- PASSAGE TO READ
^^^^^^^^

# feeding Once vs Twice



## BrianO (Apr 7, 2016)

I feed twice daily life-long. (And three times a day for the first six months.)


----------



## CAROLINA MOM (May 12, 2009)

I feed twice daily also.


----------



## LynnC (Nov 14, 2015)

I also have been feeding 2X a day since she’s about 8 months old.


----------



## OscarsDad (Dec 20, 2017)

AM and PM. I also split each of Oscar's meals in two, waiting 10 minutes or so between each portion. When he ate his breakfast or dinner all at once he would tend not to keep it down.


----------



## Megora (Jun 7, 2010)

Feeding once a day = elevated bloat risk.

Whoever told you feeding once is better is clueless.


----------



## ceegee (Mar 26, 2015)

I feed three times a day: one cup in the morning, half a cup at lunchtime, one cup in the evening. My dog is the biggest glutton I have ever seen - he literally inhales his food - and I'm terrified of bloat.


----------



## scully91 (Sep 4, 2018)

Twice daily is better for digestion than once!


----------



## Aidan0311 (Jun 12, 2019)

^^^^^^^^

- SUPPLIED INFORMATION
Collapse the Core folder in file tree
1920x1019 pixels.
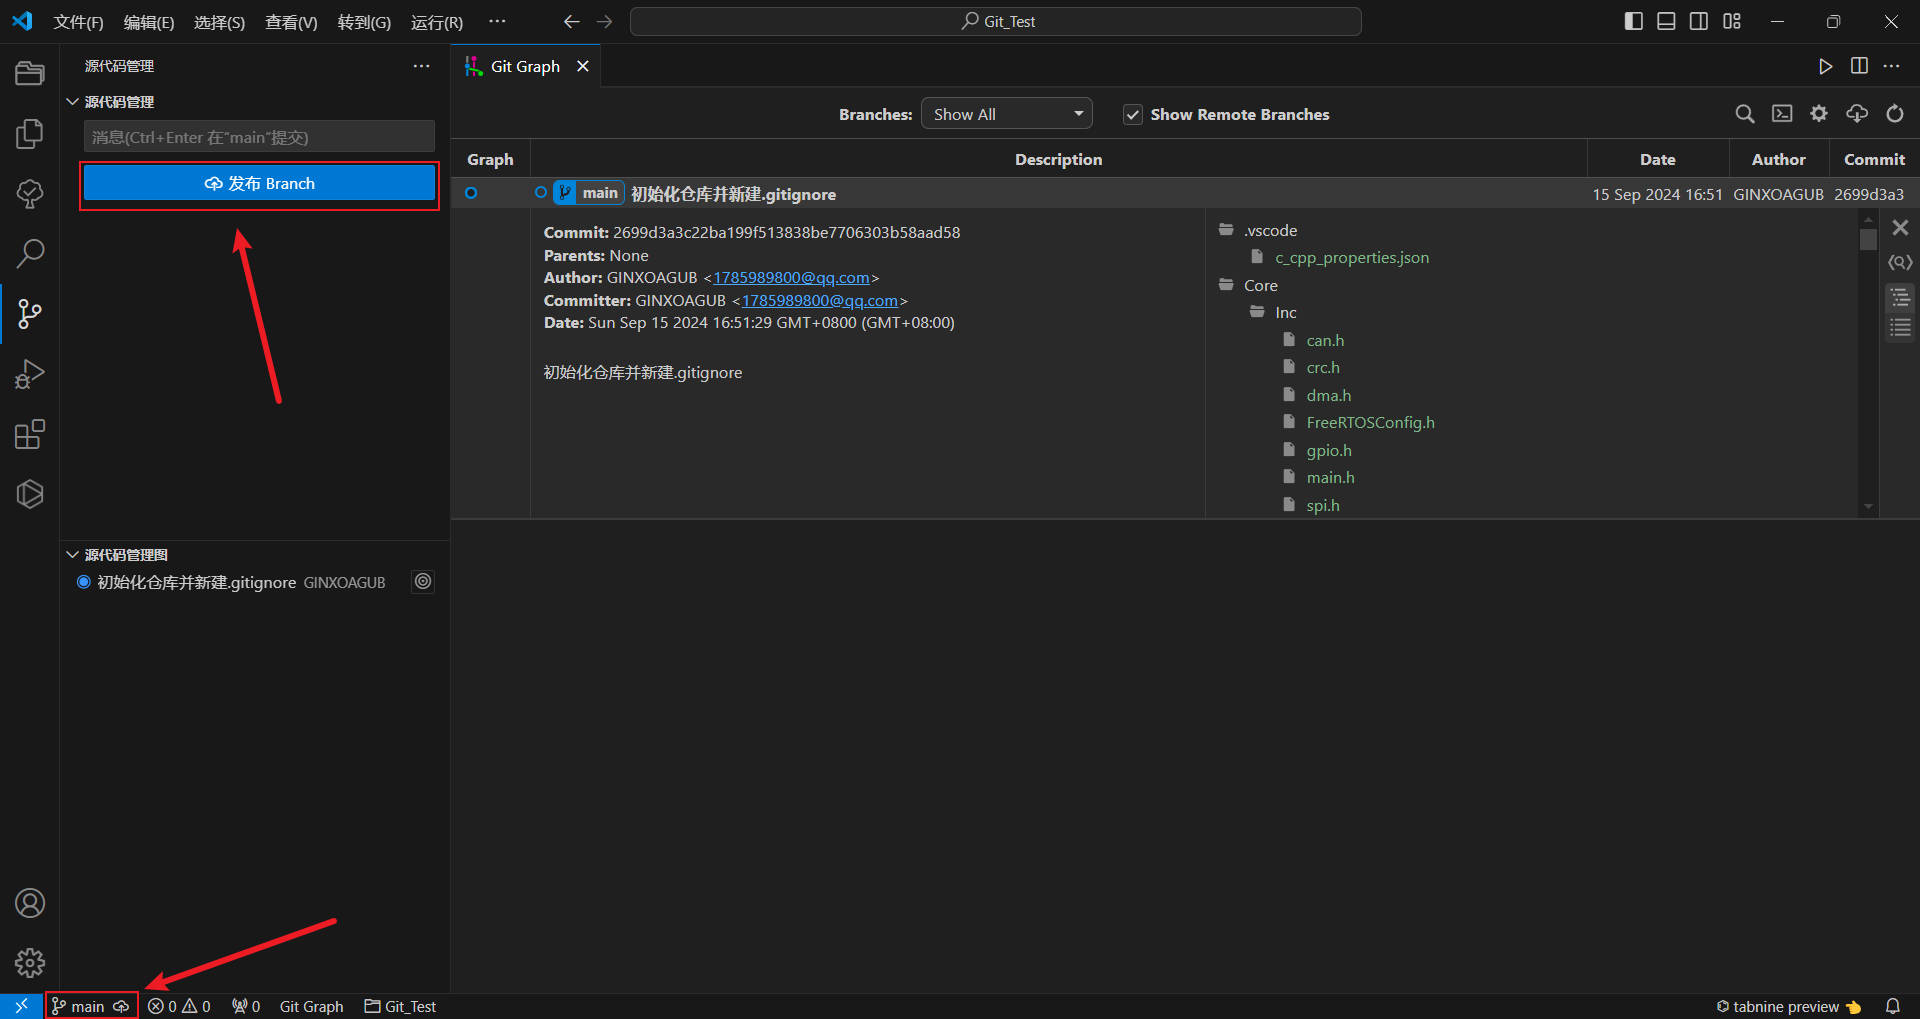click(x=1260, y=286)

^^^^^^^^

- PROBLEM REQUIREMENTS
Could you transcribe the dog-feeding thread above between "AM and PM. I" and "(Jun 7, 2010)", inclusive?

- RESPONSE TO THE TASK
AM and PM. I also split each of Oscar's meals in two, waiting 10 minutes or so between each portion. When he ate his breakfast or dinner all at once he would tend not to keep it down.


----------



## Megora (Jun 7, 2010)